WHAT IS NEEDED: Only the lines from the start of the data through the one containing "Given: Select the topmost RORA gene label" belong in your answer; return them exactly.

DATASET RECORDS:
******

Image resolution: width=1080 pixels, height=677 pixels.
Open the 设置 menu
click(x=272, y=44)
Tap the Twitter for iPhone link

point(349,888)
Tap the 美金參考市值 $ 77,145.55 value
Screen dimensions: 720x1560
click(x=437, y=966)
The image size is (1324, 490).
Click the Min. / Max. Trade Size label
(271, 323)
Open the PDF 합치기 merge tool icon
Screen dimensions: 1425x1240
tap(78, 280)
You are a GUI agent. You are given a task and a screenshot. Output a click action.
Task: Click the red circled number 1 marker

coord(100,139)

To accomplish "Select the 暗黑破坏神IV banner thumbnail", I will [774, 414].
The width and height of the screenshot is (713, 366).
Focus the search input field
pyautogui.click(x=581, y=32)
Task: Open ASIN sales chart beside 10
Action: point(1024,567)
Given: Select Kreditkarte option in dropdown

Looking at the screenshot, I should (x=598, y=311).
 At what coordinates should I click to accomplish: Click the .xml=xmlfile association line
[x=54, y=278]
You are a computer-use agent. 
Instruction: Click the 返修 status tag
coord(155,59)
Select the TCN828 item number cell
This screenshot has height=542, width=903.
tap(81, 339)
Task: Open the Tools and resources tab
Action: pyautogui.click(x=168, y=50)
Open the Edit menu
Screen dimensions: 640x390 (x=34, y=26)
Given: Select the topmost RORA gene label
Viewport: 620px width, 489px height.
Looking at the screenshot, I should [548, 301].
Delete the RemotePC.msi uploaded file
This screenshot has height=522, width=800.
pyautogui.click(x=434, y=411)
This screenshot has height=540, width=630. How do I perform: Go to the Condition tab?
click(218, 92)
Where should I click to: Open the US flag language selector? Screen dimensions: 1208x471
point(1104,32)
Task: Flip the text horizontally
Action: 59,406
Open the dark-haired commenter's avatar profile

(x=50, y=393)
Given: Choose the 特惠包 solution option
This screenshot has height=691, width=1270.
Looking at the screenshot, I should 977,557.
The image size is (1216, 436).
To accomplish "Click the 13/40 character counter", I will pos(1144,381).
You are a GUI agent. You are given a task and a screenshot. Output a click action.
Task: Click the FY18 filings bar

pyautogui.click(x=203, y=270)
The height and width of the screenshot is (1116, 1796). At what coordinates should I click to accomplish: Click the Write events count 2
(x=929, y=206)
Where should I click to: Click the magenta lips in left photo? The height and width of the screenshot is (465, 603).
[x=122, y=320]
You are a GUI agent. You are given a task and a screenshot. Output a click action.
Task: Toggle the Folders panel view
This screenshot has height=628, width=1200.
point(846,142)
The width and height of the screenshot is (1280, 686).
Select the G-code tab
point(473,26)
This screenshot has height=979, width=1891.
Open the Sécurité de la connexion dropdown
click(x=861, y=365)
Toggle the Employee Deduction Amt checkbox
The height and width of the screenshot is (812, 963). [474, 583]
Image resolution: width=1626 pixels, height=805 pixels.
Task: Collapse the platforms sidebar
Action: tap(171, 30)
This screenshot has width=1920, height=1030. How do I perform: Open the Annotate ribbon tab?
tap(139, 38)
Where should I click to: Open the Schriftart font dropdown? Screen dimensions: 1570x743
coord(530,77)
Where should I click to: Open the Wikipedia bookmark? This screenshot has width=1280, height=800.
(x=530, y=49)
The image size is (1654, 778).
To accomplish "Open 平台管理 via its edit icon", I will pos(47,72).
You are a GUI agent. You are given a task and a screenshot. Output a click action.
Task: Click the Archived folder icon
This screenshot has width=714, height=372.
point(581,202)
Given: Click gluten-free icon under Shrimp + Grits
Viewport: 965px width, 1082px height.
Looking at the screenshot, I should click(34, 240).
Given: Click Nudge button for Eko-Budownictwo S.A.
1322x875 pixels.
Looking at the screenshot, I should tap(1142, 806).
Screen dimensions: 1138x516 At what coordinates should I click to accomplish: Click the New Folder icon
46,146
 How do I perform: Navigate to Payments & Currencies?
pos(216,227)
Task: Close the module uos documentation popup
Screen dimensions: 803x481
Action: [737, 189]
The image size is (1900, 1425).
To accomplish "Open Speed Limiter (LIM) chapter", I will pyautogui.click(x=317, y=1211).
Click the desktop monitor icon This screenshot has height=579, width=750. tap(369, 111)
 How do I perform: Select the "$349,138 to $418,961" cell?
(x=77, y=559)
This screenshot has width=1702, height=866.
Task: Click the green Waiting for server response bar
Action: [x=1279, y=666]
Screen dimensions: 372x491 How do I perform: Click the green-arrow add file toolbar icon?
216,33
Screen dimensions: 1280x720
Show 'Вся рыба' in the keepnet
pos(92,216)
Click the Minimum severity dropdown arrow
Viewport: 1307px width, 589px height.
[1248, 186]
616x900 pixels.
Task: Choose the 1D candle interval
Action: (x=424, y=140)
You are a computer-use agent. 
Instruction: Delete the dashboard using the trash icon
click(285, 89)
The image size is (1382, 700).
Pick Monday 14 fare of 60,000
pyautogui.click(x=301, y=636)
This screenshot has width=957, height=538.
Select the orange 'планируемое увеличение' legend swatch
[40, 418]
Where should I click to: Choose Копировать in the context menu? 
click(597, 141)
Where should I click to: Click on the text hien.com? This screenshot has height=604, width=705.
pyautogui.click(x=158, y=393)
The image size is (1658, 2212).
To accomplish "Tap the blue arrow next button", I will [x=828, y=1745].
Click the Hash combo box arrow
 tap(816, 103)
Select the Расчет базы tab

******

RESULT FOR THIS TASK:
Image resolution: width=1080 pixels, height=677 pixels.
Open the 设置 menu
click(x=272, y=44)
Tap the Twitter for iPhone link

point(349,888)
Tap the 美金參考市值 $ 77,145.55 value
Screen dimensions: 720x1560
click(x=437, y=966)
The image size is (1324, 490).
Click the Min. / Max. Trade Size label
(271, 323)
Open the PDF 합치기 merge tool icon
Screen dimensions: 1425x1240
tap(78, 280)
You are a GUI agent. You are given a task and a screenshot. Output a click action.
Task: Click the red circled number 1 marker

coord(100,139)

To accomplish "Select the 暗黑破坏神IV banner thumbnail", I will [774, 414].
The width and height of the screenshot is (713, 366).
Focus the search input field
pyautogui.click(x=581, y=32)
Task: Open ASIN sales chart beside 10
Action: point(1024,567)
Given: Select Kreditkarte option in dropdown

Looking at the screenshot, I should (x=598, y=311).
 At what coordinates should I click to accomplish: Click the .xml=xmlfile association line
[x=54, y=278]
You are a computer-use agent. 
Instruction: Click the 返修 status tag
coord(155,59)
Select the TCN828 item number cell
This screenshot has height=542, width=903.
tap(81, 339)
Task: Open the Tools and resources tab
Action: pyautogui.click(x=168, y=50)
Open the Edit menu
Screen dimensions: 640x390 (x=34, y=26)
Given: Select the topmost RORA gene label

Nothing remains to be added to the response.